Taiji [43, 44], Yijinjing Qigong [45], Shaolin Neigong [46], Wuqinxi Qigong [47], Liuzijue Qigong[48], and Baduanjin Qigong [49, 50] belong to the category of supplementary medicine and alternative medicine and are widely used in disease prevention, treatment, and rehabilitation [40, 51, 52]. Some researchers [52,53,54,55] have attested that Taiji, Yijinjing Qigong, Shaolin Neigong, Wuqinxi Qigong, Liuzijue Qigong, and Baduanjin Qigong can improve the clinical symptoms, along with physical and mental health of patients with lung diseases. TCMRE projects are highly operational and cost-effective due to overburdened healthcare system [56, 57]. Studies found that exercise may be beneficial for improving pulmonary symptoms and suppressing inflammation in discharged patients [49]. KQG exercise prescription adopted in this study consists of seven exercises: Starting form and warm-up, Liu Zi Hu Xi Xuan Fei Qi, Kai He Kuo Xiong He Qi Xue, Guan Jing Tui La Zeng Qi Li, Tai Chi Fei Tiao Yin Yang, Ti Zhong Dun Zu Xiao Bai Bin and losing form. KQG is a low-risk therapy that combines the advantages of Taiji, Yijinjing Qigong, Shaolin Neigong, Wuqinxi Qigong, Liuzijue Qigong, and Baduanjin Qigong, with neither need for heavy equipment nor constrained by time or location [17]. KQG is more targeted to the cardiopulmonary function, fatigue state, and emotional disturbance of COVID-19 patients.

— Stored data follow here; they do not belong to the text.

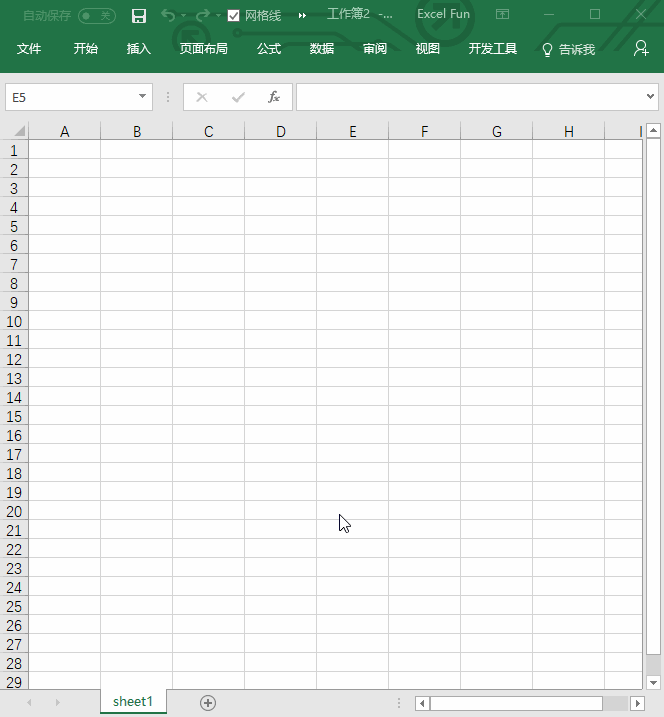The width and height of the screenshot is (664, 717).
Task: Click the column D header
Action: [280, 131]
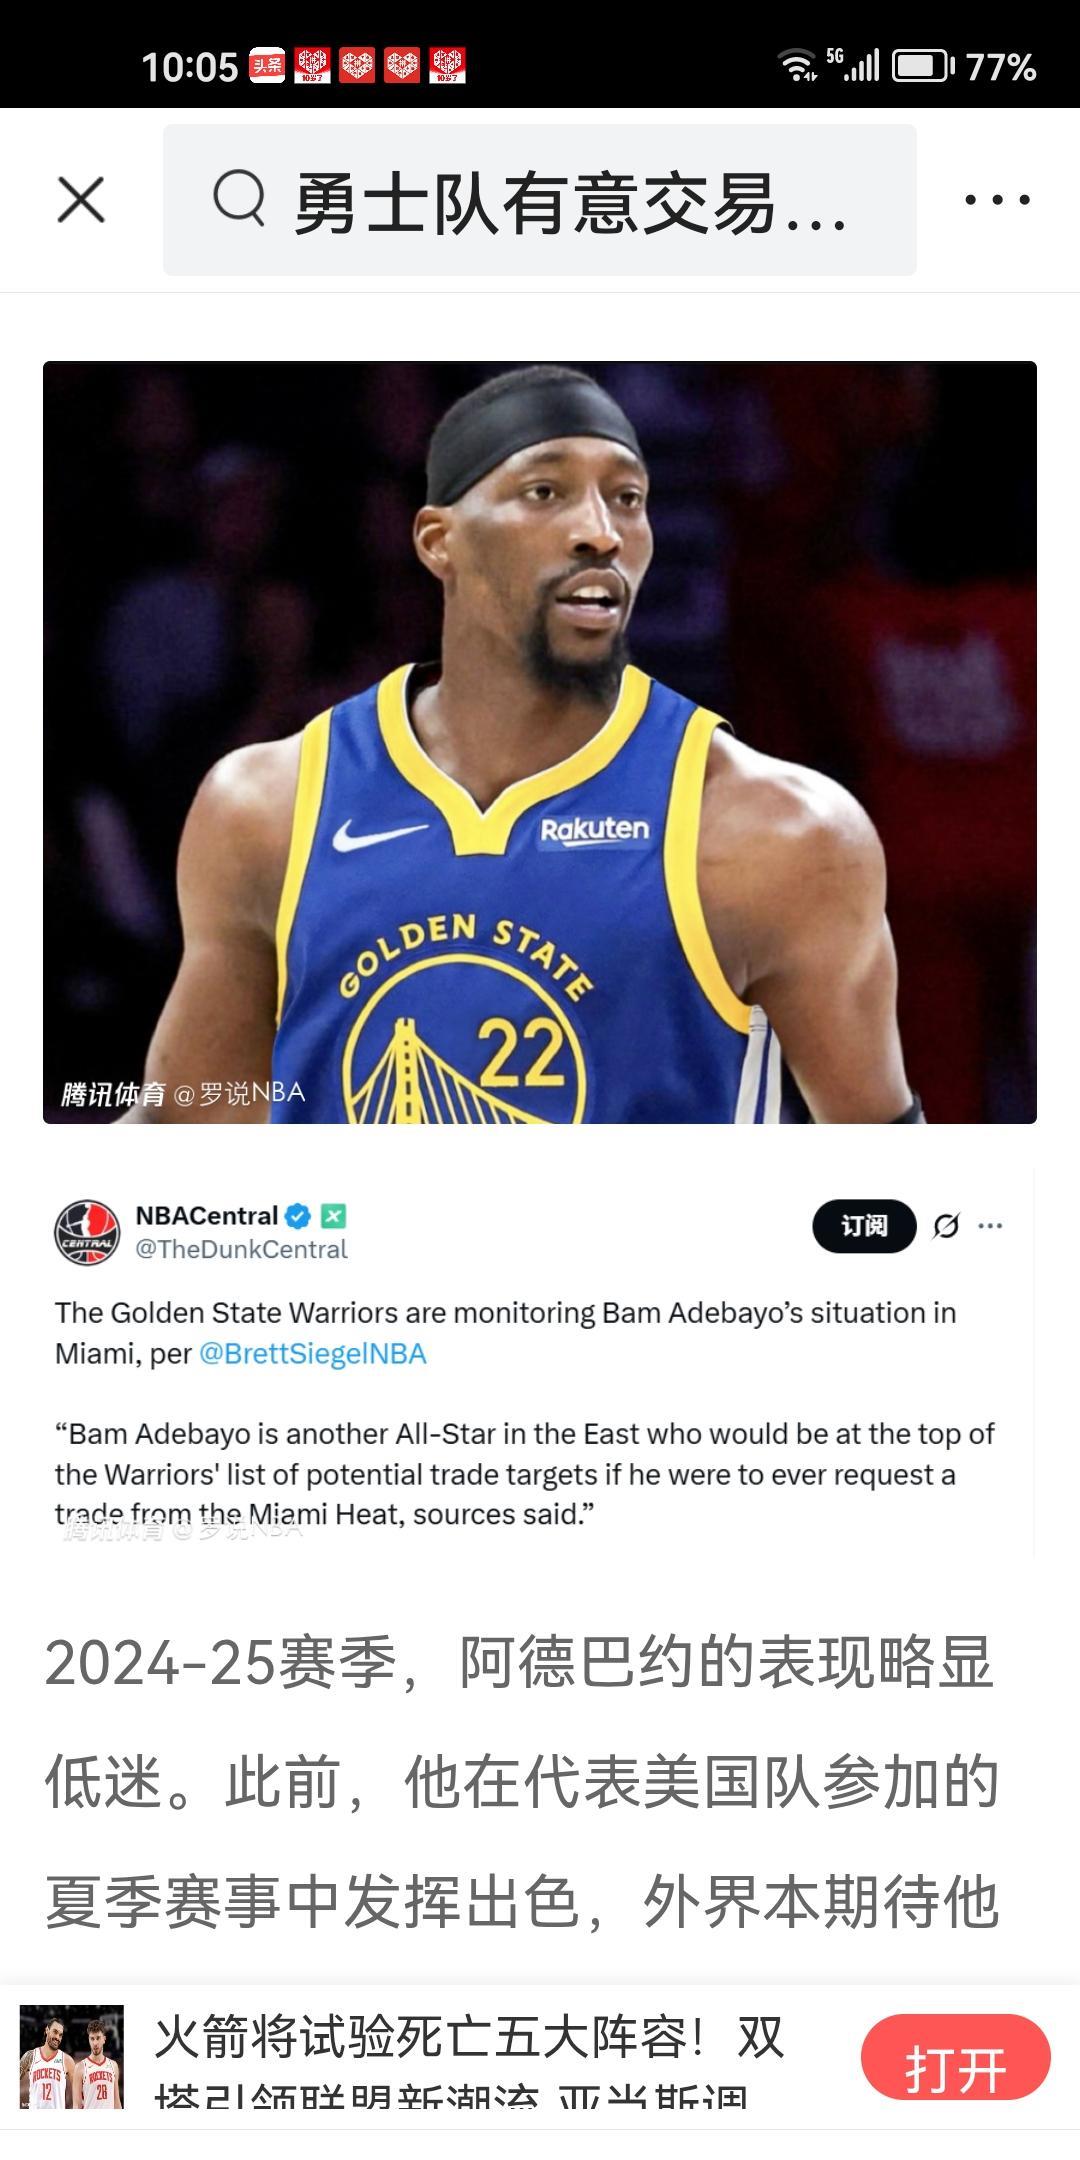Tap the red 打开 open-app button
The width and height of the screenshot is (1080, 2160).
pos(955,2057)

By combining literature research and the actual application of KQG exercise in Wuhan Leishenshan Hospital and Huangshi Hospital of Traditional Chinese Medicine, KQG is considered eligible to participate in the rehabilitation treatment of discharged COVID-19 patients [17, 25]. KQG will promote recovery for the majority of patients and improves the living quality of patients [17, 25]. The human immune system is able to counteract the damage of foreign microorganisms through dynamic regulation of innate immunity by TCMRE [40, 57], and increasing muscle strength and respiratory muscle endurance to relieve dyspnea, anxieties, and tension associated with negative situations [25]. TCMRE is capable of coordinating Qi and blood, adjusting the balance of Yin and Yang from the macro theory of TCM. Nonetheless, stronger evidence is needed to further demonstrate the effectiveness of KQG exercise prescription in improving clinical symptoms of COVID-19 discharged patients. Thus, this clinical trial will further evaluate the rehabilitation effect of KQG on discharged patients.

Study limitations

An inevitable limitation of this study is that BT intervention and KQG intervention cannot blind participants and therapists. The outcomes may be affected because patients can know their group and anticipate the treatment effect in advance.

Trial status

This trial will recruit patients on May 2022 and is expected to end in December 2022. This protocol is v.10 (the 1st version) dated April 2022.